** COMPITI **
a – Indica se ciascuna affermazione concorda con il brano sul Castellano e rispondi sì o no, citando alla lettera le parole decisive: (i) D. Alonso era il primogenito di D. Diego de Mendozza; (ii) nel 1595 D. Alvaro rinunciò all'ufficio in favore di D. Alonso; (iii) D. Ferdinando di Alarcon tenne prigione Re Francesco di Francia dopo la rotta di Pavia.
b – Prosegui il brano sul Castellano a partire dalla sua ultima frase.

** FONTE **
- - - -

Nell'udire un simile sfoggio di cortesia da parte del Castellano,
Mons.^r Nunzio, che fino allora non era riuscito a nulla con lui,
dovè rimanerne lusingato tanto, che non mancò di riferire anche
quell'offerta a Roma[16].--È necessario pertanto fare la conoscenza
di questo Castellano. Egli era D. Alonso de Mendozza e Alarcon, di
nobilissima famiglia, discendente da quel D. Ferdinando di Alarcon, il
quale tenne prigione Re Francesco di Francia dopo la rotta di Pavia, fu
creato Marchese della Valle Siciliana e poi anche di Rende, e maritando
l'unica sua figlia a un Mendozza, volle che tutti i successori
prendessero perfino il suo nome, onde si ebbe una serie di Ferdinandi
de Mendozza e Alarcon Marchesi della Valle, che ingarbuglia un poco
la storia della famiglia. D. Alonso era terzogenito di D. Diego de
Mendozza, quarto figlio di D. Ferdinando Pietro Gonzales de Mendozza,
2.^o Marchese della Valle, che morì governando lo Stato di Milano;
egli avea sposato D. Maria de Mendozza figlia di suo zio D. Alvaro
e di D. Anna di Toledo. Secondo il costume del tempo, l'ufficio di
Castellano del Castel nuovo era da anni nelle mani dei Mendozza. Dopo
la morte di D. Ferdinando Pietro Gonzales, 2.^o Marchese della Valle,
era passato al figlio D. Alvaro, e in una delle assenze di costui, che
guerreggiò in Fiandra con molto valore, fu retto da D. Diego padre di
D. Alonso; più tardi, nel 1595, D. Alvaro medesimo con licenza del Re
ne fece rinunzia a D. Alonso suo genero, e tale rinunzia fu confermata
nel 1596, continuando poi nel medesimo ufficio, dopo la morte di D.
Alonso, anche i due figliuoli di costui D. Alvaro e D. Diego iuniori
successivamente[17]. Tutti questi particolari non debbono reputarsi
inutili, che anzi dovremo darne ancora altri più in là, essendo stato
il Campanella in relazione con qualche persona della famiglia Mendozza
e della parentela di essa.

- - - -

(Dati di puntamento del bersaglio)
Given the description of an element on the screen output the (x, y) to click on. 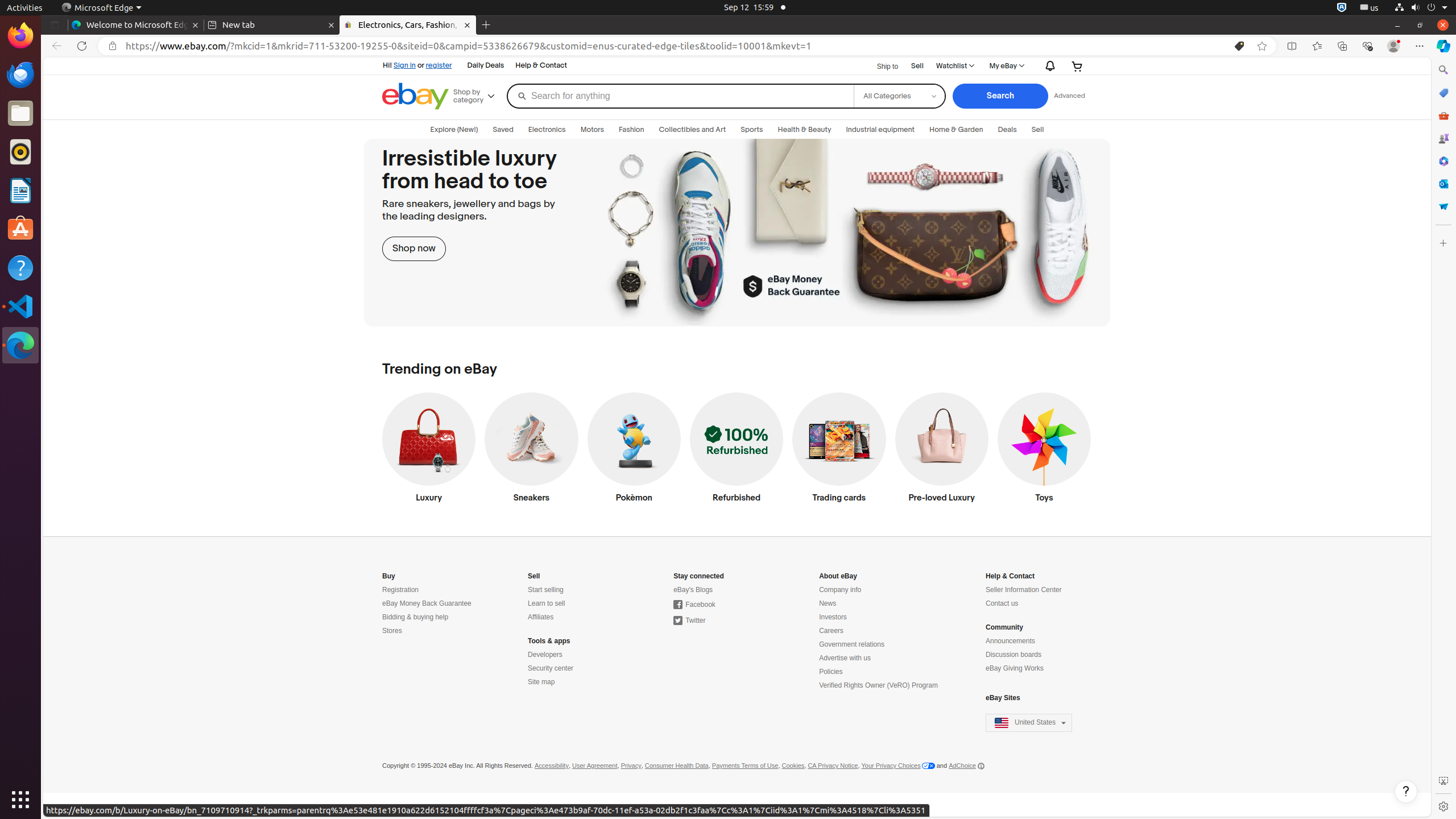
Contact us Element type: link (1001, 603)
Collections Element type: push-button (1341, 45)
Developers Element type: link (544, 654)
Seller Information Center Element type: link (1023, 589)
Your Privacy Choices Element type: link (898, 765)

- - - -

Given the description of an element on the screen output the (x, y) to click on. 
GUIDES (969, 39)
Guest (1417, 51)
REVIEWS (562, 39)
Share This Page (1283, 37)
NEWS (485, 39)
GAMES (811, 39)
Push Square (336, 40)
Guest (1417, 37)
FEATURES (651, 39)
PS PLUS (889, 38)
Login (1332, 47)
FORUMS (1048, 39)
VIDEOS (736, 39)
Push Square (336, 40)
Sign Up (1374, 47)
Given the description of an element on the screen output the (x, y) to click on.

- - - -

** RISPOSTE AI COMPITI **
a –
(i) No: «D. Alonso era terzogenito di D. Diego de Mendozza».
(ii) Sì: «nel 1595, D. Alvaro medesimo con licenza del Re ne fece rinunzia a D. Alonso suo genero».
(iii) Sì: «il quale tenne prigione Re Francesco di Francia dopo la rotta di Pavia».

b –
Ecco ora un saggio della ricognizione fatta dall'Auditore del Nunzio il
23 novembre; ne prendiamo alcuni brani dal 1.^o volume del processo di
eresia, dove essa trovasi inserta. Precisamente come scrisse il Nunzio
a Roma nella stessa data, si volle rilevare quali e quanti fossero gli
ecclesiastici inquisiti, i loro nomi ed il luogo in cui si trovavano
carcerati: così per la prima volta s'incontra un breve interrogatorio
del Campanella e di tutti gli altri ecclesiastici, con la descrizione
degli abiti di coloro che furono presi travestiti da secolari; non
di rado vi s'incontra pure la notizia della patria, parenti, età
e circostanze in cui ciascuno fu preso[18]. Il Campanella venne
interrogato prima di ogni altro, e diamo qui la descrizione che se ne
fece, e le due risposte che si ebbero alle due interrogazioni fattegli.
«Fu esaminato un certo giovane, con barba nera, vestito di abiti
laicali, con cappello nero, casacca nera, calzoni di pelle, ferraiolo
di lana come volgarmente si dice panno di Morano arbaso, e deferitogli
il giuramento» etc. rispose: «Signore, Io mi chiamo Fra Thomasi
Campanella dell'ordine di San Domenico, sono di una terra chiamata
Stilo in Calabria ultra, mio patre si domanda Geronimo Campanella et
mia matre Catherina basile. L'essercitio mio è di Religioso, dire
l'offitio, messa, predicare et confessare, et l'habitatione mia è in
Stilo nel convento detto Santa Maria di Gesù di detto ordine di S.
Domenico, et si ben mi ritrovo vestito di questa maniera, è perchè
fuggiva l'ira di miei inimici che mi persequitavano, cioè l'Avocato
fiscale Don luisi Sciarava et Gio. Geronimo Morano che mi veniva
appresso»... «Nell'anno 1581 mi pare ch'io entrassi nella Religione,
et per prima era chierico». Due cose si fanno qui notare: l'una è che
sua madre vien detta Caterina Basile, mentre è stato assicurato che
ne' libri parrocchiali leggevasi Caterina Martello, e su questo ci
siamo già spiegati fin dal principio della nostra narrazione (ved.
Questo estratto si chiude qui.